> **Assignment**
Among the records below, find the line with "You are a GUI" and the line with "Sezione Primavera (440, 222)". Set down both and every line between, exactly and with no pictures, but nothing else.

> **Source information**

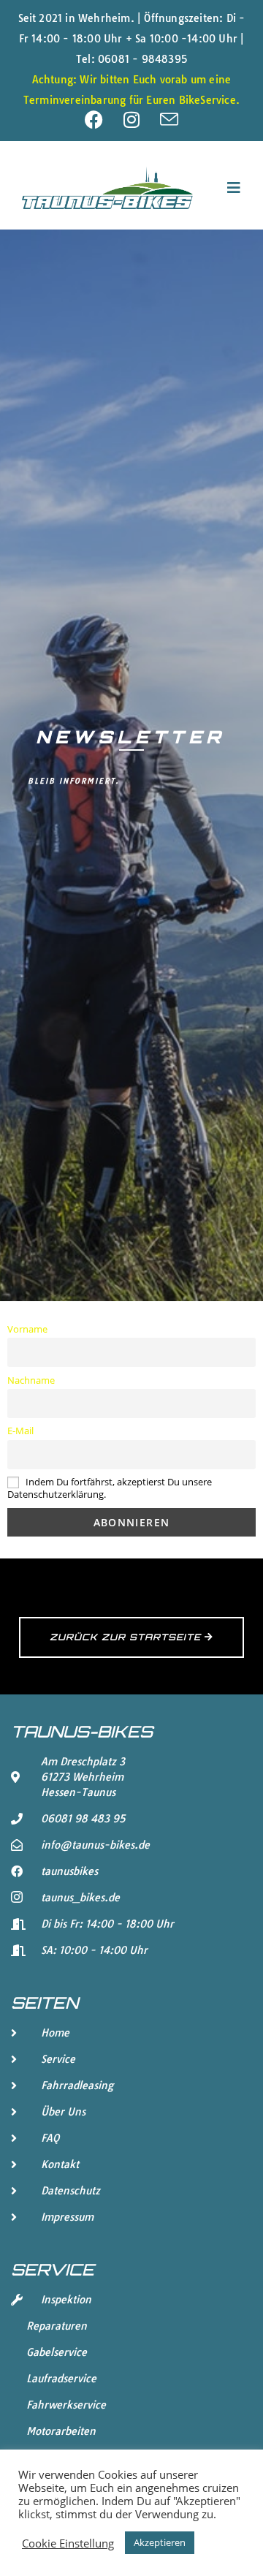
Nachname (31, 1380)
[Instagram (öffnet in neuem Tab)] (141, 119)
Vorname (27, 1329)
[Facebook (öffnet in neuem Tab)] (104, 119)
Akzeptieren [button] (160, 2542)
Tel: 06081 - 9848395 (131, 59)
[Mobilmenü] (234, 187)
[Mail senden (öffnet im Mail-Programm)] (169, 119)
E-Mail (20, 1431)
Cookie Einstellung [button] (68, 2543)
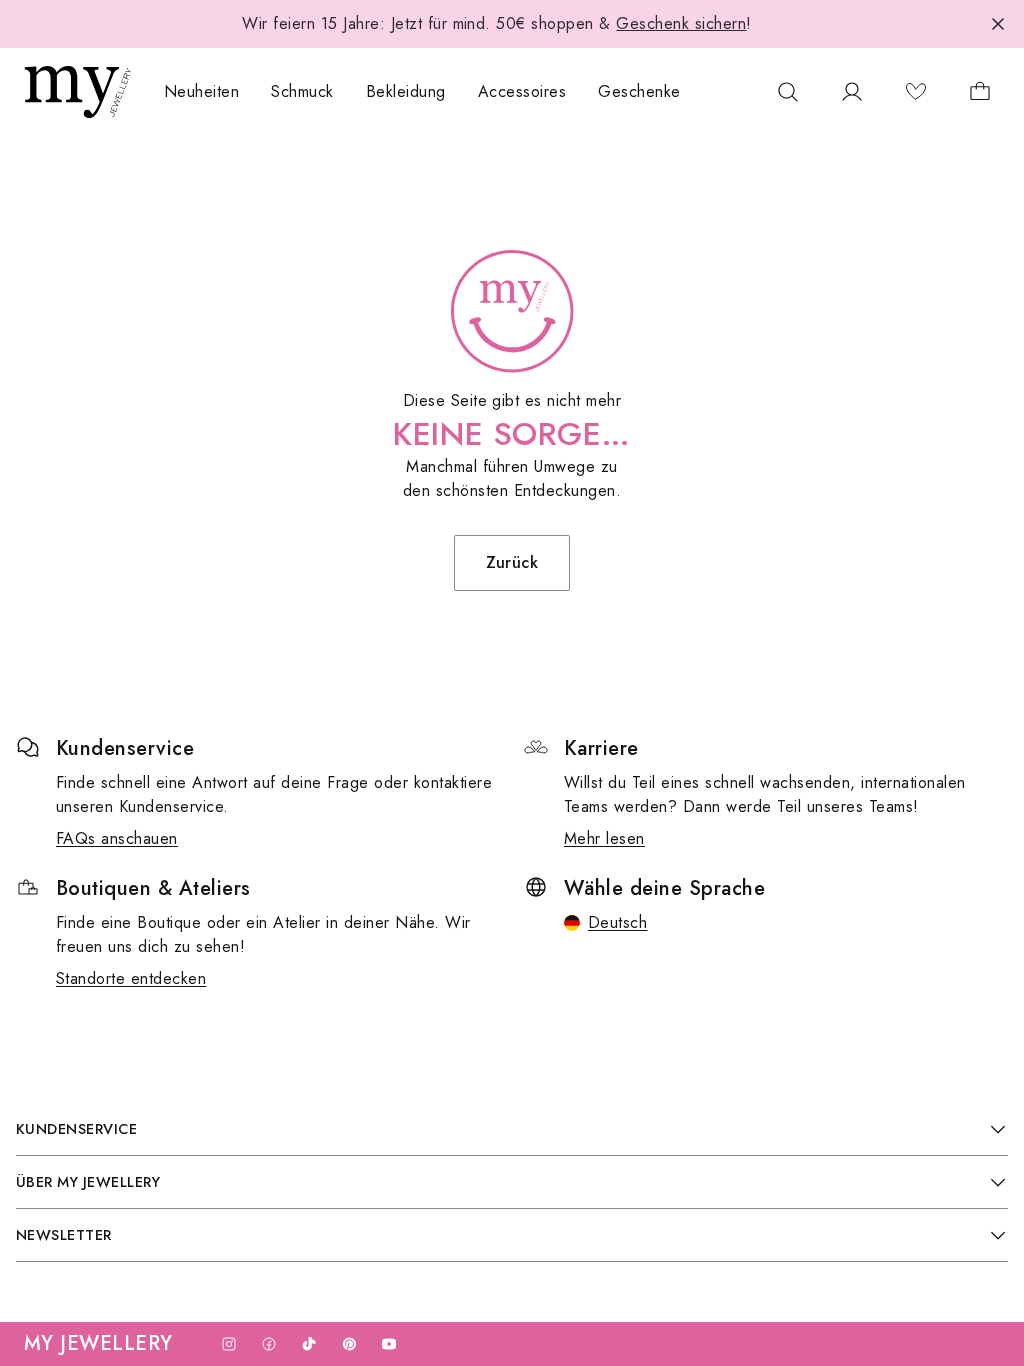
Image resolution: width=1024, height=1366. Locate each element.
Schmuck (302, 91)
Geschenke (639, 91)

...

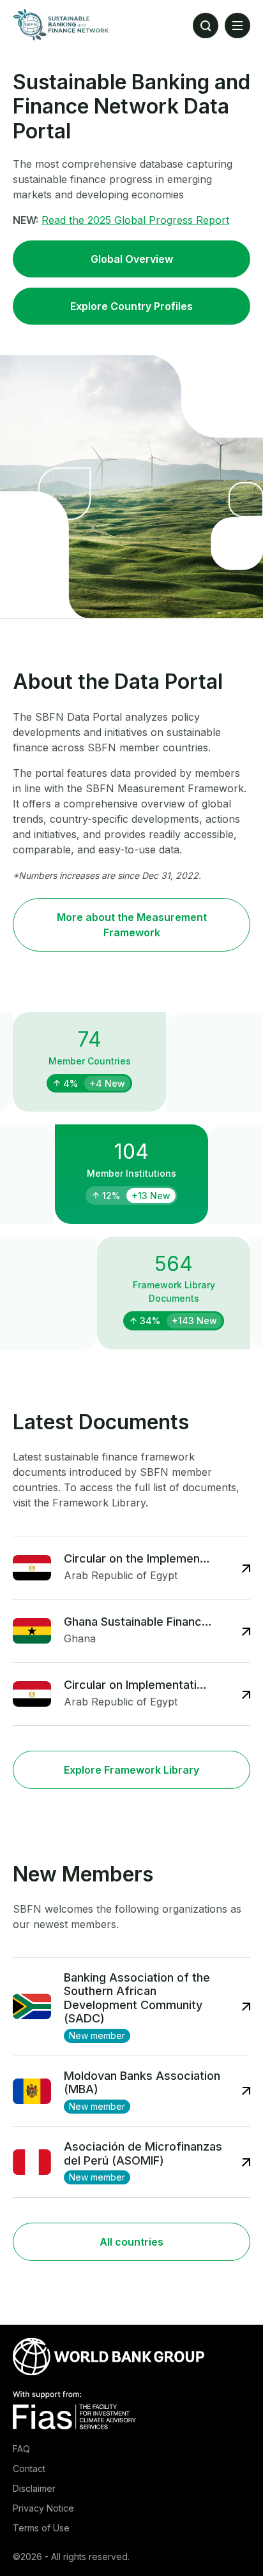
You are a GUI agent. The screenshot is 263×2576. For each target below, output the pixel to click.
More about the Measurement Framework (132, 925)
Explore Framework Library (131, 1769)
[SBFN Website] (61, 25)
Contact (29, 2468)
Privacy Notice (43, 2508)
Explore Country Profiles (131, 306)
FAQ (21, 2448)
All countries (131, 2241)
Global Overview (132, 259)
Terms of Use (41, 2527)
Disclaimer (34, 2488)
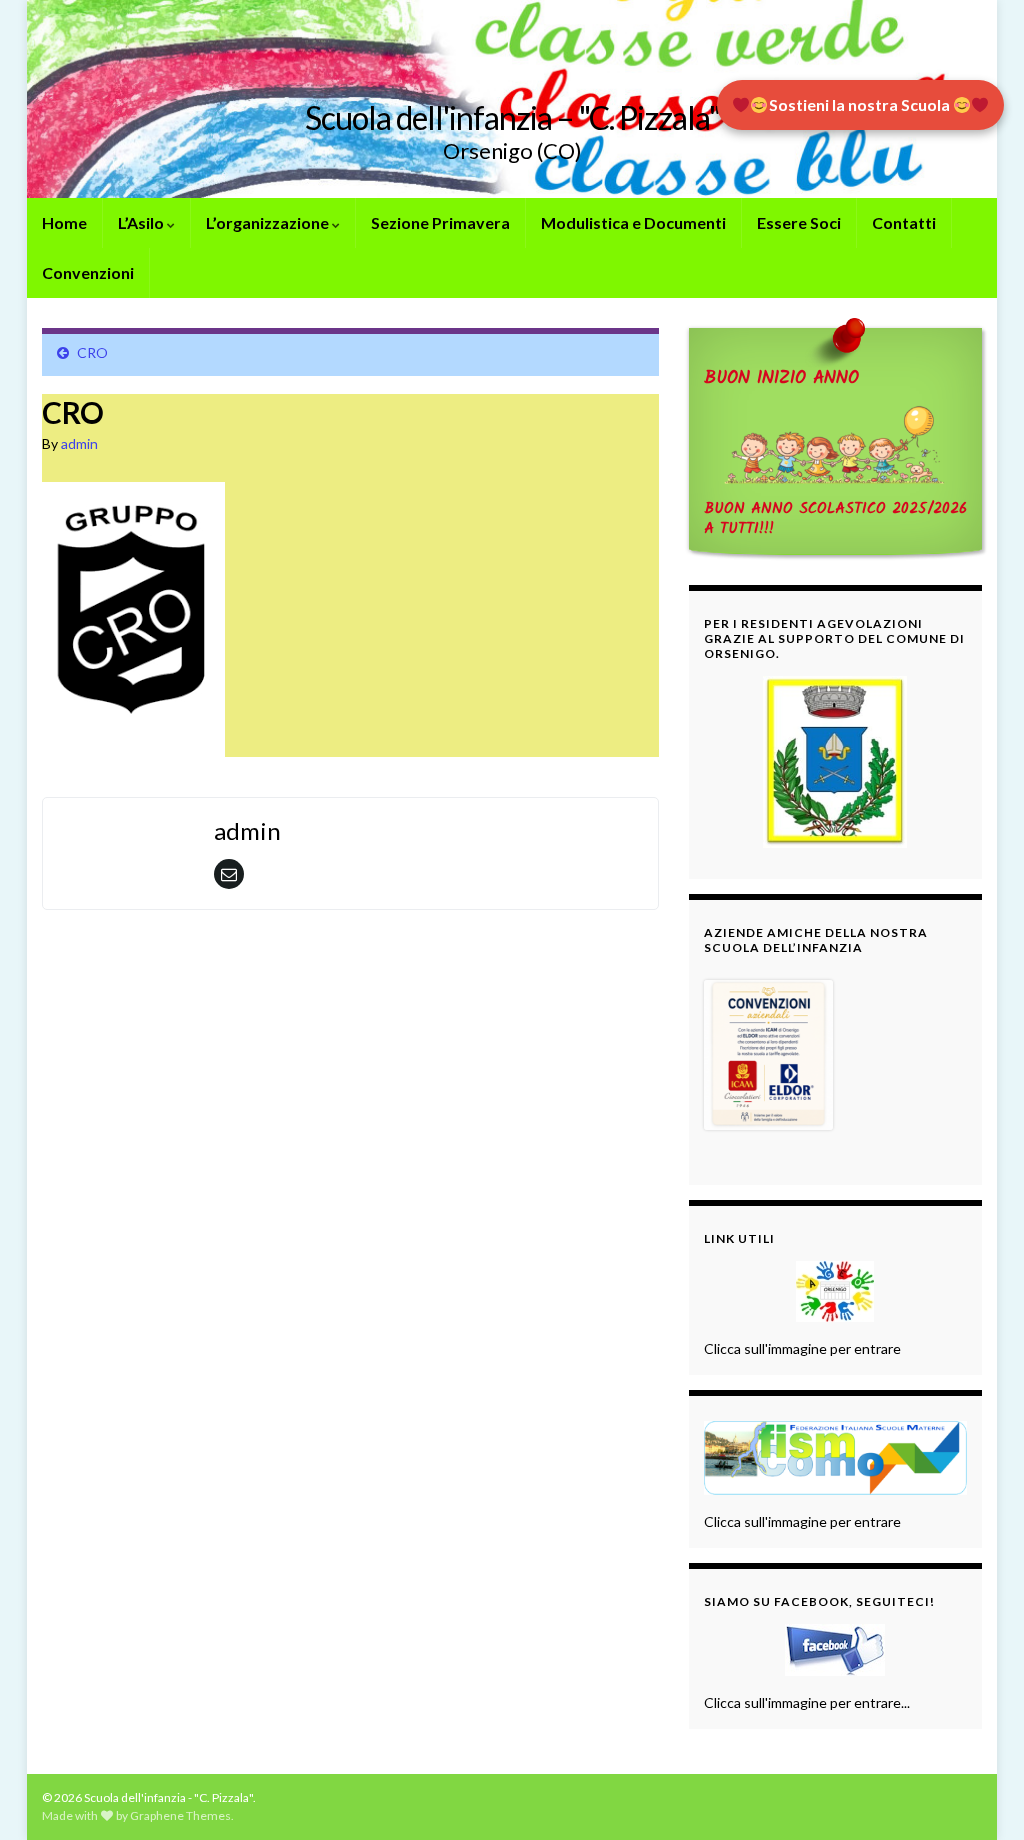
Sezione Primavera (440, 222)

> **Task response**
You are a GUI agent. The screenshot is 263×2576. For each target below, output the pixel to click.
More about the Measurement Framework (132, 925)
Explore Framework Library (131, 1769)
[SBFN Website] (61, 25)
Contact (29, 2468)
Privacy Notice (43, 2508)
Explore Country Profiles (131, 306)
FAQ (21, 2448)
All countries (131, 2241)
Global Overview (132, 259)
Terms of Use (41, 2527)
Disclaimer (34, 2488)
Sezione Primavera (440, 222)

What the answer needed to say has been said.